Can anyone tell me the head bolt torquing sequence for my 96. I assume it's the same for all years. Also, I read that I should have used oil on the bolts before putting them in....they are new and have the antiseize sealant on them already. The bolts are still loose enough that I didnt compress the gaskets, but should i remove them and add oil to the threads before torqueing them?
thanks.
sam
As others mentioned, the Factory Service Manual will have the order.
Keep in mind that if you bought new OEM head bolts, they're torque to yield which means you need an angle meter on your wrench. OEM head bolts should NOT be reused although people have. If you do reuse them, you risk stretching them beyond their yield point resulting in bolt failure.
Basically you need to put sealer on the treads (which it sounds like you've done) and then oil under the bolt heads. However, if you're using ARP bolts, they recommend using their assembly lube. It's slicker than conventional oil and therefore has a different torque value. ARP also recommends torqueing, loosening, and retorqueing their head bolts three times if brand new. Some people retorque all their head bolts after firing the engine for the first time. I've never done that and on the 4 or 5 head bolts I can access easily, they've always been tight when checked.
Okay guys, I am sorry, I messed up. I bought felpro head bolts (just because that's what the machine shop sold) , and it says right in the package that sealant is applied to the threads and underside of the bolts and no additional sealant/oil is required. So I guess I will be just torquing them down now.

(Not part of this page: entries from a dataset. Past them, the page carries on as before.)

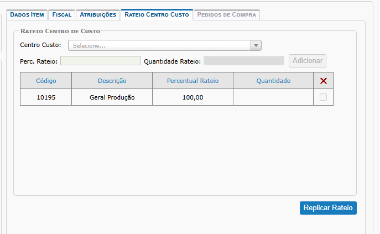
Task: Click the Quantidade column header
Action: pyautogui.click(x=273, y=81)
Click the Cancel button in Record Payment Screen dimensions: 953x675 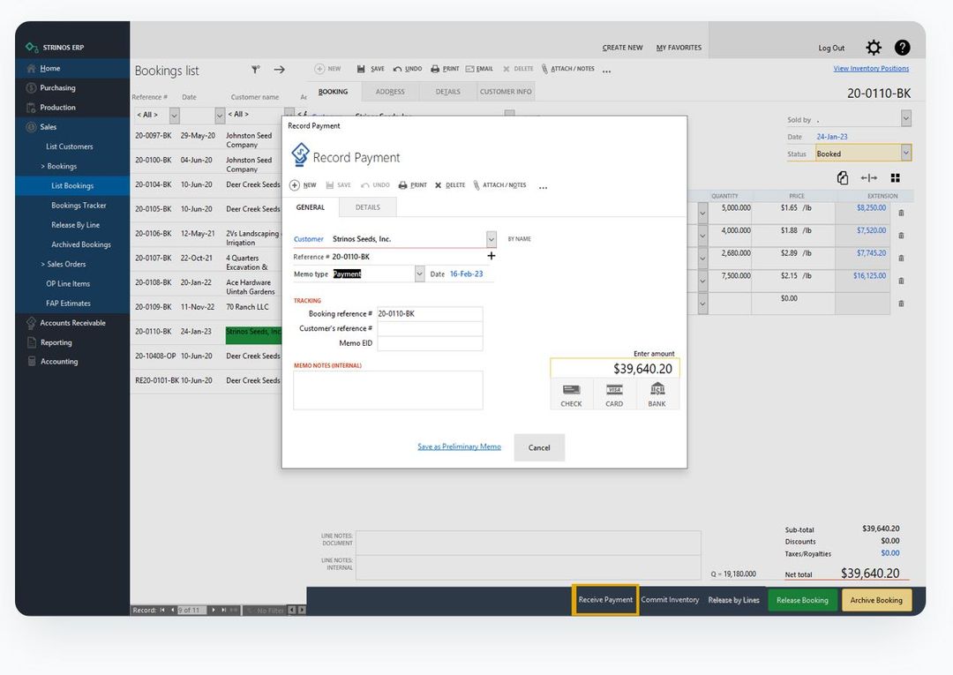[x=539, y=447]
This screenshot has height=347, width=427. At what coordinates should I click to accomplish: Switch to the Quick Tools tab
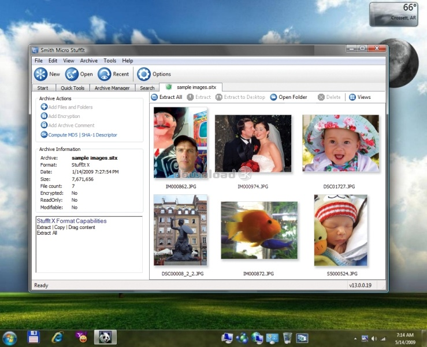[73, 88]
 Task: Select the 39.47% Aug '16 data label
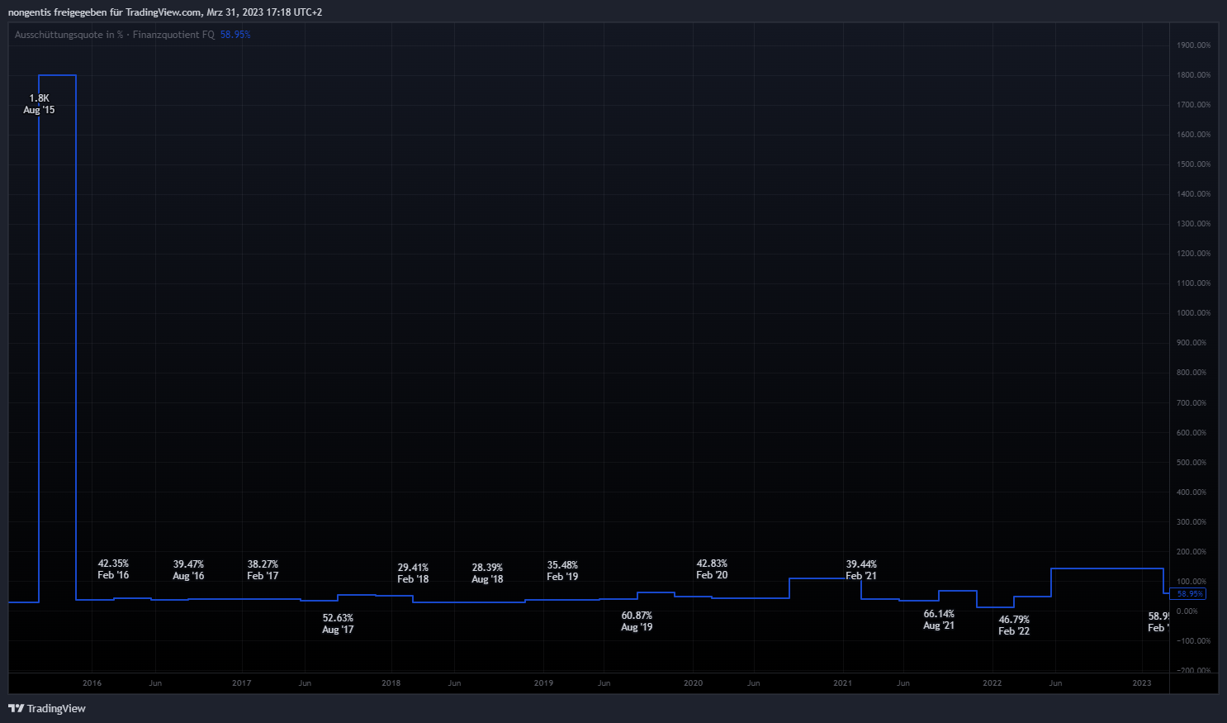188,570
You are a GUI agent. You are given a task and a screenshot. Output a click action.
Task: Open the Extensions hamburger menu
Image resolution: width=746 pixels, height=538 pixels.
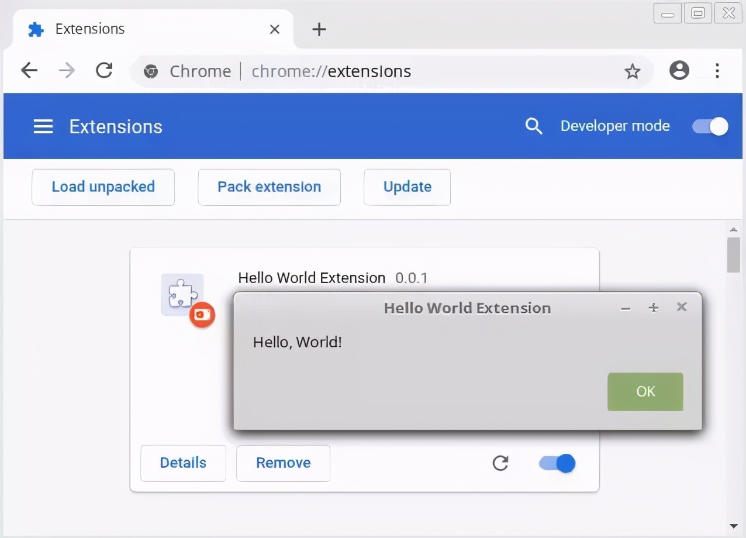[43, 126]
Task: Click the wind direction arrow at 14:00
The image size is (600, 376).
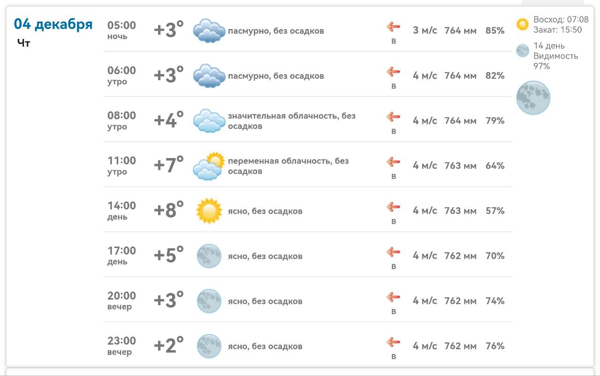Action: coord(393,207)
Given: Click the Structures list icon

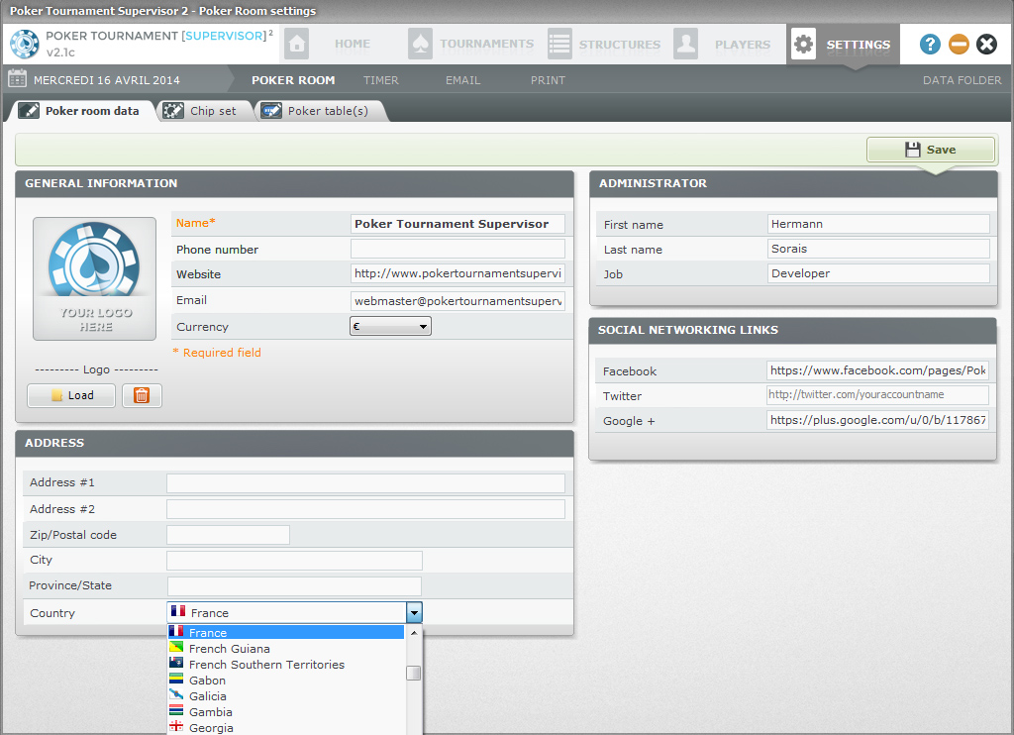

It says "consult latest oem torque specifications" which I guess means I need an angle meter...Well, I ain't going there.... and so, I guess I am already going to be doing a hafffasss job.
So, cfi-efi, I guess I will be starting in the center, working my way in circles out to the ends, and pray a lot tonight that the sealing gods grant my request for a good seal.
Thank all of you for you help! This is a great forum...I wish the search engine worked better though!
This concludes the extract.